I spent the first two weeks upon our return with little desire to see anyone outside of family. Feeling this way surprised me, as I anticipated being eager to get out and see people. I saw my local hematologist mid November and was cleared for public gatherings, as my WBC count was normal. This did not bring me the excitement I expected, but rather a feeling of anxiety.
I am discussing this because I don’t feel like I can make a health update without first addressing what this incredible, terrifying and exhilarating adventure has done to my mind. When I felt that pang of anxiety at being cleared to attend public gatherings, I knew that I was going to have to be honest about why I didn’t want to get out and see people. It wasn’t because I was scared of their germs, but because I was/(am still just a little) feeling overwhelmed and depressed.
I’m not curled-up-in-bed, have-meals-brought-to-me kind of depressed. I still wear mascara to the grocery store most days. I expected that I would feel a little bummed when we returned and had already prepared my brain for it. I prepared my ego for the beating of going from glowing praise from all corners of the earth to laundry, dishes, dinners they hate, and e-mails/phone calls to return. I just didn’t prepare for the feeling to be as heavy and imposing as it has.
I could turn this into a thousand word essay about how international bone marrow transplant, isolation, stacks of C.S. Lewis and regular doses of internet applause can bring on mild depression, but I’ll let you write it. I am attacking these blues with very easy to manage daily to-do lists and today’s list includes “update the ninja blog and stop being such a melodramatic diva, for crying out loud.” It’s hard not to feel like a diva when a simple thing like a blog post makes you go wrist to forehead in a fainting fall.
It is easier to slug through these feeling when I know that my health is measurably improving at a steadily creeping pace. (I should totally write segues for the local news. Did you see what I did there?)
I’ve heard it said that symptoms of disease improve in the reverse order of appearance. This may not be true, but it has so far been my experience. I only started to use a cane in the last two years and the need of a cane left me while still in Russia. This improvement in my balance has led to change in the overall way that I walk, take stairs, and stand.
I still fatigue very easily, but it is a different feeling kind of fatigue. Heat does not bring it on and my cognitive thinking does not diminish with it. I suspect that it is lingering chemo fatigue.
I begin physical therapy after the holidays. I look forward to it as an opportunity to really measure my improvements. It takes 12-18 months to see the full benefit of HSCT, and I can’t help but be very optimistic when I consider where I am today, after only two months since transplant.
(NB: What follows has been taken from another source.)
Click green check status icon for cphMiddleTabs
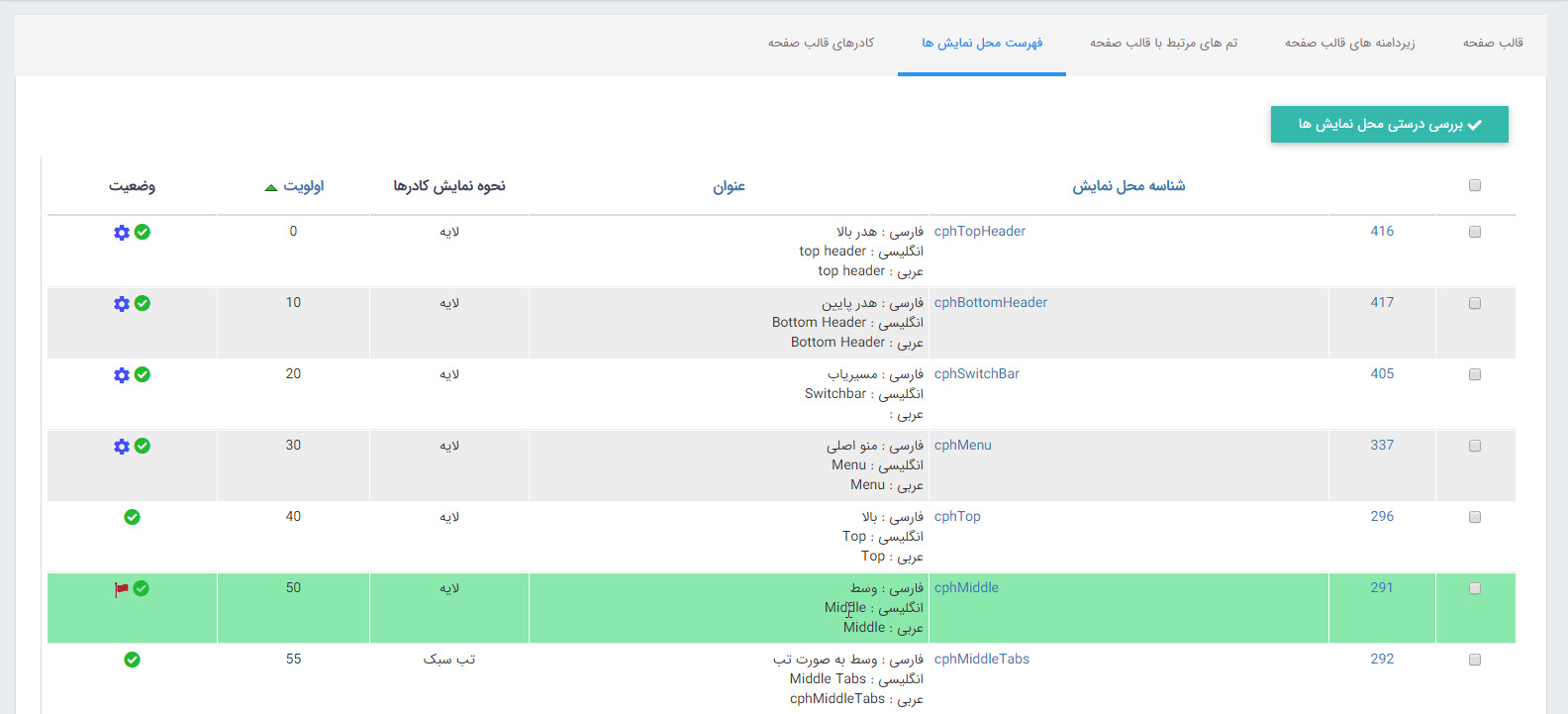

I am sure I could report on more, but I am going to go ahead and post this update as is before I can over-analyze it to bits and pieces. It continues to be a joy to share this journey to the other side of MS with you, even if we detoured for a spell. Thank you for all the prayer, the constant love, and the abundant support. I love you all and I mean just as much as ever. Have a very Merry Christmas and I’ll see you all in 2013.